EDTAの食品添加物としての利用

エチレンジアミン四酢酸(EDTA)は、アミノ酸からなる化合物で、血流中のプラークに結合した重金属を捕捉し、腎臓で排泄させる働きがあります。EDTAには工業用、医薬品用、食品用の3種類があり、食品用EDTAは食品に添加されるサプリメントとして、米国心臓協会(AHA)により体内の重金属除去手段として承認されています。

飲料

  • 牛乳、ソフトドリンク、ビールなどの加工段階でEDTAが使用されます。牛乳では風味を保ち、缶詰コンデンスミルクの粘度上昇を防止します。

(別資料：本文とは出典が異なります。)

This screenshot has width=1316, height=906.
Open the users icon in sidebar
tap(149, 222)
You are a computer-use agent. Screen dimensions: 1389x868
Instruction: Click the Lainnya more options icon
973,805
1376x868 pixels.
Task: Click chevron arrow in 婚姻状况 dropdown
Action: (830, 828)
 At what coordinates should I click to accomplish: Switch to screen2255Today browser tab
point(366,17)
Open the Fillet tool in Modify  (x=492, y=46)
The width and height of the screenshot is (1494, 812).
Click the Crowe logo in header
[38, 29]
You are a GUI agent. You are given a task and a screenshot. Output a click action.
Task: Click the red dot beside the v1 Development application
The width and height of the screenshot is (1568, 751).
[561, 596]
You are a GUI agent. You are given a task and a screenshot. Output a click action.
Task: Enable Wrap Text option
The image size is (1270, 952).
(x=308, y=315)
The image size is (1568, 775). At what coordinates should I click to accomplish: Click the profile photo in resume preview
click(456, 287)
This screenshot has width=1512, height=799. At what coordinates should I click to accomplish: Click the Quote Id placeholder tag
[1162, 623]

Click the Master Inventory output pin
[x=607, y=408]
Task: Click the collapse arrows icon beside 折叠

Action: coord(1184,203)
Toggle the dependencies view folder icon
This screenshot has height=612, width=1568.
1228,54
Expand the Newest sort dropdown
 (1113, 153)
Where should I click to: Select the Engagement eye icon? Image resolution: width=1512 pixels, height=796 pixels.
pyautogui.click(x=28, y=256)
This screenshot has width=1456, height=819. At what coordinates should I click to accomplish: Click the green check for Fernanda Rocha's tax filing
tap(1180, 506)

ソフトドリンクでは味と炭酸の安定性を維持し、ビールでは「ガッシング」と呼ばれる過度の泡立ちを抑制します。

缶詰豆類

  • 加工中の重金属が酵素と反応しないようEDTAがキレートし、金属味を除去します。白インゲン、赤いんげん豆、黒目豆などの缶詰製品に使用されています。

ドレッシング・スプレッド類

  • マヨネーズ、ソース、サラダドレッシング、サンドイッチ用スプレッドなどにEDTAが加えられ、保存性向上と風味保持が図られます。銅や鉄などの金属イオンは脂肪や油を劣化させ、味を損ないますが、EDTAが金属イオンを結合させることでこれらの問題を防止します。